### DOCUMENT TEXT:
# # # # # # #
Creation Stories
*Creation Stories make up one of the largest segments in the pantheon of mythology. We tell them to help make sense of the world.
Everything about August 23rd, 2018, the birthday of our son, Callan Douglas Rickman, was fast.
One moment there’s a baby inside you, the next he’s part of this world.
Life changes that quickly.
I went to the doctor at 8 a.m. expecting to have a checkup and return to our hotel to continue waiting. We were staying in a hotel in Cancun. Living on an island makes natural births a bit tricky. If he came during the day while the ferry was running, fine. If he came at night and we had to contact friends with a boat for our emergency ride to the hospital, things were a bit trickier. We opted for less error room, and stayed in Cancun.
Callan was already two days overdue, but that’s not uncommon for first pregnancies and I’d decided I didn’t want to induce yet. I was calm, sure of the appointment’s outcome.
I was going to have a natural birth. I’d read my chosen material about natural childbirths and I was prepared. I’d researched yoga to help natural birth, and it became my weekly routine. I made my birth playlist on Spotify, carefully choosing songs I might want for moments of calm and moments of pain and moments in between. I bought a beautiful bathrobe and I imagined myself walking the hospital halls in, because I’d read how much walking helps the birth process, and I was going to walk.
Our friend Amber was scheduled to participate as my doula. Her youngest son was born at home on Isla, and I knew her “no-nonsense but chill and calm” presence would be helpful to Ryan and I.
I was determined to gently but firmly tell the doctors “No” if they told me I needed a c-section. I’d done the research on the rising prevalence of c-sections in both the U.S. and Mexico and I wasn’t going to be one of those statistics. I’d heard story after story of women on Isla and Cancun who were told tales of the cord being around the baby’s neck, etc. in order to coerce a c-section. Many doctors here and in the states like c-sections better than natural births and the rising rates reflect that (a whopping 80% in parts of Mexico) because they can charge more and, medicinally, c-sections are far less unpredictable. A natural birth has so many unknowns, and they take a long time, utilizing more hospital staff and utilities.
# # # # # # #
### ACTION ITEM:
Resume the birth story, starting after its last sentence. The material after this has nothing to do with the birth story.
# # # # # # #
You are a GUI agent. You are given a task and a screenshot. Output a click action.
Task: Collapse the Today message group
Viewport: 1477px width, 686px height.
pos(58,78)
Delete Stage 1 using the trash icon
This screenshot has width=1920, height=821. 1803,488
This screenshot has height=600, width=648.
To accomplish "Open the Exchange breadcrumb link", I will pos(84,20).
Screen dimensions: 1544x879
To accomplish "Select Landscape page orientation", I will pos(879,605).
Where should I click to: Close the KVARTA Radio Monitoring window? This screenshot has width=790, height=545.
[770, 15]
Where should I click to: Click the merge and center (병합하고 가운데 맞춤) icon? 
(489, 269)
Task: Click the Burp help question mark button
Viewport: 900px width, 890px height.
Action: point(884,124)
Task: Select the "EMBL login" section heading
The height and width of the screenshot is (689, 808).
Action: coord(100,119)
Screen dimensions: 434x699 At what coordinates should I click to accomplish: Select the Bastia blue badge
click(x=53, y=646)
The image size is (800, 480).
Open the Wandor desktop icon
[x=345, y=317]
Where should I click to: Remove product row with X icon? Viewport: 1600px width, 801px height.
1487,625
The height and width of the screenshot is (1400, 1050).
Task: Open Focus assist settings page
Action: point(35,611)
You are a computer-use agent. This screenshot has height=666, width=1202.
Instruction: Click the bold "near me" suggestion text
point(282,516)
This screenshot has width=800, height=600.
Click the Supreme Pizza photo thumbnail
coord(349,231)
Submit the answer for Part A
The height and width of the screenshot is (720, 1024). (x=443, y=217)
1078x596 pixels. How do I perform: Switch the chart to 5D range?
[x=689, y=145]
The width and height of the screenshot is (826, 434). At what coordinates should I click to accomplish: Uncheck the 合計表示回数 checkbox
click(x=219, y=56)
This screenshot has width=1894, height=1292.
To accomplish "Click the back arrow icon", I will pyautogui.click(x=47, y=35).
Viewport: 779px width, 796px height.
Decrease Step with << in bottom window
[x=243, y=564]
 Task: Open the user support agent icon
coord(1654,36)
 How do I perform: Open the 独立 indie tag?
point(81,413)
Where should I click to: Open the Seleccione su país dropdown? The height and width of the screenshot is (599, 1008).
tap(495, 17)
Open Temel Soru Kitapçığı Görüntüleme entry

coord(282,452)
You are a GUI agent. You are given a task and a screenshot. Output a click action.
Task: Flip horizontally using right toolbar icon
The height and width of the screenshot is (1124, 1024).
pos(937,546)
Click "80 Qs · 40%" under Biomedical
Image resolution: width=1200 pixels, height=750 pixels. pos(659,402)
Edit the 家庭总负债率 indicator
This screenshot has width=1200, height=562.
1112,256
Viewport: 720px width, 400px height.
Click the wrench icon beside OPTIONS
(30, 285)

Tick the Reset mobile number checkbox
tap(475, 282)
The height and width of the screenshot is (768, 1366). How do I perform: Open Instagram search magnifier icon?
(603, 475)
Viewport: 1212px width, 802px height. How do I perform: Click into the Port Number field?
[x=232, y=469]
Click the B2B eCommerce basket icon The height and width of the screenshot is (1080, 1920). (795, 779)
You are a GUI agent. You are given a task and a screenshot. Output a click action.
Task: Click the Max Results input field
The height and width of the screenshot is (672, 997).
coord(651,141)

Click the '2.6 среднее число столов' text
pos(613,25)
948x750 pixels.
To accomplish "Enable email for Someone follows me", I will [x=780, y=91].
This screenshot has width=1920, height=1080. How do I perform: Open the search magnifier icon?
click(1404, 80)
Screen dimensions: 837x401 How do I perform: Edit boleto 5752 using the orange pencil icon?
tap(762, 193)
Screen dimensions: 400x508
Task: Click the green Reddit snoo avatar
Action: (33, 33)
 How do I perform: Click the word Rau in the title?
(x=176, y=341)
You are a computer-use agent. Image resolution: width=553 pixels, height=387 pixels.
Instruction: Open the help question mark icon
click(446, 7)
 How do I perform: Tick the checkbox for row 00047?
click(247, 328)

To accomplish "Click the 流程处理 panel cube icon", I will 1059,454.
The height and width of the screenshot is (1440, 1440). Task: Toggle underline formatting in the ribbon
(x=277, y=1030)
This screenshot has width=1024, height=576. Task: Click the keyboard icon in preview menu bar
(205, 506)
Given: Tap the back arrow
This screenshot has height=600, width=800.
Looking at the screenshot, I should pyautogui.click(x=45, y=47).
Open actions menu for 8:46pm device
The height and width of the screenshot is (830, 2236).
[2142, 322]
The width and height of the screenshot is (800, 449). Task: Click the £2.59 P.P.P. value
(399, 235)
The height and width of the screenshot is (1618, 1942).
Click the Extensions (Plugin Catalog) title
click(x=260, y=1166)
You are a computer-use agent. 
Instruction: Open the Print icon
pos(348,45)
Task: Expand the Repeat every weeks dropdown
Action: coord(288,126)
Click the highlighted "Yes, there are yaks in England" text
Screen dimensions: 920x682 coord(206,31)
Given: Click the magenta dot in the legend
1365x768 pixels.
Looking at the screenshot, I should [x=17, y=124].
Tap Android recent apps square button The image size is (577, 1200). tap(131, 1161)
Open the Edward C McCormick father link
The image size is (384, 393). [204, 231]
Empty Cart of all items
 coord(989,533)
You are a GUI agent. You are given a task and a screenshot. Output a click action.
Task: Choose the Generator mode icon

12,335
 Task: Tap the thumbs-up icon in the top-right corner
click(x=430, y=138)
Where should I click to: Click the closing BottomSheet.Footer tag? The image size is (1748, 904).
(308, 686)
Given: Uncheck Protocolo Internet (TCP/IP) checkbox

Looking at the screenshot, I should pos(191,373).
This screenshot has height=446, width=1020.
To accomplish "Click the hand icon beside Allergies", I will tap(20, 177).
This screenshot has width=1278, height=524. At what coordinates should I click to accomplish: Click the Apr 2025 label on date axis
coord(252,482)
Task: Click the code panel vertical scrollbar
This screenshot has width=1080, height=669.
# # # # # # #
### TASK RESPONSE:
I knew the statistics and wasn’t going to let that happen to me.
After my sonogram, we reconvened with our doctor, who calmly explained that a c-section was necessary because my amniotic fluid levels had dropped to a 5.8, and 8 was the lowest, safest level. In addition, I wasn’t in labor yet, and inducing could further the risk of harming baby Callan.
Our doctor was speaking through an interpreter, at the same time I was struggling to understand her Spanish. It took a moment for what she’d said to reach me.
I couldn’t, wouldn’t have a c-section. That wasn’t what was going to happen. It hadn’t even entered my mind. I’d prepared myself for other potential medical interventions and had planned for how I would accept them, or not. I hadn’t done any research on c-sections because I just wasn’t going to let that happen. I knew nothing about the procedure, recovery, etc. Nothing.
When I heard the word “c-section” I conjured ideas of this birth method being somehow easier than labor. You schedule a c-section like you schedule a haircut, I imagined, while labor was labor, and therefore a sacred, ancient struggle I was absolutely going to experience.
As the news sunk into my whirling brain I stuttered protests, looking back and forth between Ryan, the doctor, and the interpreter.
Everything kicked into overdrive as I processed the idea that my need for a natural labor might harm our child. This fear was mixed with the feeling things were moving out of my control and exactly the kind of manipulation I’d so feared was taking place.
Fear for the safety of our baby boy won out, and before I could take a breath I’d been whisked behind an emergency room curtain and was being processed with countless forms, dressed in scrubs from head to toe, and asked to remove my body jewelry, some of which hadn’t been taken off in over a decade.
I couldn’t stop crying, and was furious at being rushed. Ryan was caught between my emotion and the staff peering around the curtains, trying to accomplish what they’d been tasked to do.
“I haven’t called my mom yet,” I sobbed. “It’s too fast. Please. Tell them I need time to process.” I said to Ryan and anyone else in the room at the moment.
The IV tech looked at me with mixed sympathy and incomprehension at my tear-garbled English.
The pressure to move forward became too much, and after a calming call to my mother, I succumbed to various pre-surgery procedures.
An epidural is a uniquely deep and sickening pain. The needle to my spine made me slump forward in agony as blue scrubbed staff hummed around the room, preparing for surgery.
I didn’t know an epidural was necessary.
I didn’t know what an epidural really was.
My legs went numb, and I was trapped in my body, knowing nothing of what was to come.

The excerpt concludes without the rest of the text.